Robert Kubica zapisał się w naszych sercach jako najwybitniejszy rodzimy kierowca, pierwszy i jedyny w historii Polak, który zasiadł za sterami bolidu Formuły 1 podczas Grand Prix F1. 34-letni krakowianin debiutował w królowej klas motorsportu w 2006 roku, by jeszcze w tym samym sezonie stanąć na podium, a dwa lata później zwyciężyć w Grand Prix Kanady i zająć najwyższe w jego dotychczasowej karierze, czwarte miejsce w klasyfikacji generalnej. I choć z powodu wypadku w 2011 roku Kubica na pewien czas musiał wycofać się z F1, w 2013 roku udowodnił swój talent, zdobywając tytuł rajdowego mistrza świata WRC2. Trzy lata temu powrócił na tor F1, by w 2020 roku zająć fotel kierowcy rezerwowego i rozwojowego zespołu Alfa Romeo Racing, obecnie Alfa Romeo Racing Orlen. Wyróżniony tytułem „Najlepszego Sportowca Polski” 2008 roku, uznany za „Człowieka Roku 2012” przez brytyjski magazyn motoryzacyjny „Top Gear” i „Osobowość Roku FIA” w 2013 roku wykazał się nie tylko niezwykłym talentem, ale też niezłomnością w dążeniu do celu. Jego historia i cechy charakteru wpisują się w wartości marki Alfa Romeo, która swoje dziedzictwo zbudowała na torach wyścigowych, w tym sukcesach w F1 w pierwszych dwóch sezonach mistrzostw, zdobytych przez sławy: Giuseppe Farinę i Juana Manuela Fangio. Właśnie dlatego Robert Kubica, kierowca F1 Alfa Romeo Racing Orlen, w tym roku został ambasadorem marki w Polsce i promotorem kampanii 5-letniej Przedłużonej Gwarancji Maximum Care.

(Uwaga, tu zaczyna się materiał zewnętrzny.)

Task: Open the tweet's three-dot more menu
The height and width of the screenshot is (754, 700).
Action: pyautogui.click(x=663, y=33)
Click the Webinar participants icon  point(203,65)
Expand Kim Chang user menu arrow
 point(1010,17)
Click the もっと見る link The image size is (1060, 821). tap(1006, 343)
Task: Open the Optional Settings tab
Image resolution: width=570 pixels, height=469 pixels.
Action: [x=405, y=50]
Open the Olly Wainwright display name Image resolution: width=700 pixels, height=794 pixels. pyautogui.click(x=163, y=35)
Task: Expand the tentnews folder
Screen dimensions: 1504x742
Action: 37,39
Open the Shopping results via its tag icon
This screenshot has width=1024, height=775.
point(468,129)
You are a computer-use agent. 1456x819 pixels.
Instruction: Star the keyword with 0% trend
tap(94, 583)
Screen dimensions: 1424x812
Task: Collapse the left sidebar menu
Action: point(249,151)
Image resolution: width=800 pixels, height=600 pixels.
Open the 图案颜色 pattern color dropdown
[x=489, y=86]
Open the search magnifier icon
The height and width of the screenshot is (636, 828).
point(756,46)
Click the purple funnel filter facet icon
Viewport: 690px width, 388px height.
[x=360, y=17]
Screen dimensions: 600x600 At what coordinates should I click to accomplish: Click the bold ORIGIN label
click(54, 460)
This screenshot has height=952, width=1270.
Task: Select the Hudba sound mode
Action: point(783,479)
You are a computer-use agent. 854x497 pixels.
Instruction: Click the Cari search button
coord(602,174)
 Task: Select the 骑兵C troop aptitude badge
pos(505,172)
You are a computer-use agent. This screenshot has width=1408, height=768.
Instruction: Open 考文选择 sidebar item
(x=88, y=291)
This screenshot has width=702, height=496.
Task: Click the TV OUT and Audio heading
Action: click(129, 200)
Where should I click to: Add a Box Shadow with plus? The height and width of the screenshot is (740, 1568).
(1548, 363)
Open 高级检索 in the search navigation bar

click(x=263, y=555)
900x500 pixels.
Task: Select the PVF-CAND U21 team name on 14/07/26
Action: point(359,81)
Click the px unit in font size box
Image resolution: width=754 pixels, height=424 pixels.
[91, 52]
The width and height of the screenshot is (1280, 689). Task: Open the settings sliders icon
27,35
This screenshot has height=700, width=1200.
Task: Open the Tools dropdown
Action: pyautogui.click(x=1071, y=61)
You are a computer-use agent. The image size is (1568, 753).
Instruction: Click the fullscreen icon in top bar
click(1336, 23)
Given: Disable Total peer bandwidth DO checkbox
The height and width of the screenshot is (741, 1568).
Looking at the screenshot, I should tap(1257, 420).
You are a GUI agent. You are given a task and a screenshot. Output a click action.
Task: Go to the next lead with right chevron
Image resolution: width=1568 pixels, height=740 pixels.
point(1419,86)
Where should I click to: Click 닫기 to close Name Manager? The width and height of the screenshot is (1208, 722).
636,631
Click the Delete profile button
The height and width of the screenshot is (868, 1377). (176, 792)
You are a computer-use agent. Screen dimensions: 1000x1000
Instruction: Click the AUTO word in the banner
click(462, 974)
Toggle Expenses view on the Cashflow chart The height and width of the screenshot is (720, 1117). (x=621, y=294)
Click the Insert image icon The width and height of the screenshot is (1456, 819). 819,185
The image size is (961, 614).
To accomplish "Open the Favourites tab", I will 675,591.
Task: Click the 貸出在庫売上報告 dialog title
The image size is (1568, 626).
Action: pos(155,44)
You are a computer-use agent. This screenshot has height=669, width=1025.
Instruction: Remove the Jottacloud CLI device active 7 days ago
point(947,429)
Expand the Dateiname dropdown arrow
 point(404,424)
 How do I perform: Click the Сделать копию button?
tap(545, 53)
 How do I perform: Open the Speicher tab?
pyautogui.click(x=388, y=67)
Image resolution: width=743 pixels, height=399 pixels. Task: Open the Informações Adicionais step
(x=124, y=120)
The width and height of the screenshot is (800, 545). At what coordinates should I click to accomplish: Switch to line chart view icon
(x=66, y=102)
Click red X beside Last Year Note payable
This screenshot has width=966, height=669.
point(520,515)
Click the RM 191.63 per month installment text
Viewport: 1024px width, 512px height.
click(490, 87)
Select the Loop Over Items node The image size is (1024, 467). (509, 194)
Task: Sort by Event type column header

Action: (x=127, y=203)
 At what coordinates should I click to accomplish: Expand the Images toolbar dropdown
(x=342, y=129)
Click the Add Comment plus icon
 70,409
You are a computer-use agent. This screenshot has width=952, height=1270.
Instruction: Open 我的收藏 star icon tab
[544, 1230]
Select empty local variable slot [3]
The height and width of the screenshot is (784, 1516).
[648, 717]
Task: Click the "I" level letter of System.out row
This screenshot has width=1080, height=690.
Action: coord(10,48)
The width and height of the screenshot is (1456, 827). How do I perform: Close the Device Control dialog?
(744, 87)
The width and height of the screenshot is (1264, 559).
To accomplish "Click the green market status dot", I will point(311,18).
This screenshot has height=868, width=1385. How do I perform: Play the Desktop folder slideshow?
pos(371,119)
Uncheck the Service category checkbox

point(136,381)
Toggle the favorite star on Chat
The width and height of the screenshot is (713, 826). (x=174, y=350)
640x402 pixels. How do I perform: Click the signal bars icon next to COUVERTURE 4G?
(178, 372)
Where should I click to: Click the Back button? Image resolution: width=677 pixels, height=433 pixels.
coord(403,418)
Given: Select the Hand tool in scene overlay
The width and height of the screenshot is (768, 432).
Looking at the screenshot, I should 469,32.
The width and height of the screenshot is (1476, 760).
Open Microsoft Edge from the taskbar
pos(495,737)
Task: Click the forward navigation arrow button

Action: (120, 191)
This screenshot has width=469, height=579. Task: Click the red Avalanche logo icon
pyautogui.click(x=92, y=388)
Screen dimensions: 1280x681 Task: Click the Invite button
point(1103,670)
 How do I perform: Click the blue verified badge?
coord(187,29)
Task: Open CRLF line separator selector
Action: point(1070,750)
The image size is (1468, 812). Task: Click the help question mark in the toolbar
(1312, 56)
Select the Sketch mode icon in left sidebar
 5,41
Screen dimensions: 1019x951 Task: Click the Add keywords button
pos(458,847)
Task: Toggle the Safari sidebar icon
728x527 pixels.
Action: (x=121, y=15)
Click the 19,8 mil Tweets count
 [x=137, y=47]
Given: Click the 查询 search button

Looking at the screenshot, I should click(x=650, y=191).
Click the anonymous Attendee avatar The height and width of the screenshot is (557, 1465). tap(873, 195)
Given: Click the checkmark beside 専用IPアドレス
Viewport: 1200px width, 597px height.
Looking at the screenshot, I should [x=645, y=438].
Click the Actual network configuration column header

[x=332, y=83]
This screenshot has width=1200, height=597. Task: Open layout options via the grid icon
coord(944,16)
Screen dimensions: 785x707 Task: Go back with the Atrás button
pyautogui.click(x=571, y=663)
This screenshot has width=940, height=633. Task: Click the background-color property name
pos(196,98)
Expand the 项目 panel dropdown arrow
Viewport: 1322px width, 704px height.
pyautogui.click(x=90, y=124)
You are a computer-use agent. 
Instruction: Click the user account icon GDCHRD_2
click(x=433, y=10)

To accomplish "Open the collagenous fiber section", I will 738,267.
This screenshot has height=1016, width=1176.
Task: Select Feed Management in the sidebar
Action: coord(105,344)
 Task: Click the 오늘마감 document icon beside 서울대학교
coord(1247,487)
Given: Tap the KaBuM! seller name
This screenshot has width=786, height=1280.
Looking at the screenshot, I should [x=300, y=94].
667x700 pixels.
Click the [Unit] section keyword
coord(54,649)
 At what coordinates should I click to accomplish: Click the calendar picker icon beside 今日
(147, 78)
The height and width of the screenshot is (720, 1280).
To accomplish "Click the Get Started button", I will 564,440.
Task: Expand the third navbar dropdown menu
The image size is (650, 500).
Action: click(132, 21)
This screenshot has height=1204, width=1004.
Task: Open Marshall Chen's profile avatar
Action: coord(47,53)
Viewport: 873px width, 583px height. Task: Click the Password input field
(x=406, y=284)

Nowa strategia marki, w którą wpisują się 5-letnia Przedłużona Gwarancja Maximum Care i powołanie na ambasadora Roberta Kubicy, stanowi mocny argument w zmianie sposobu postrzegania marki w aspekcie szeroko rozumianej niezawodności i jakości. Polskiego kierowcę F1 już od stycznia możemy zobaczyć w kampanii reklamowej Alfa Romeo w telewizji, w Internecie oraz reklamach wielkoformatowych na terenie kraju.
W ostatnich dniach grudnia 2020 r. Alfa Romeo ogłosiła program 5-letniej Przedłużonej Gwarancji Maximum Care na wszystkie modele nowych samochodów marki z limitem przebiegu do 200 tys. km.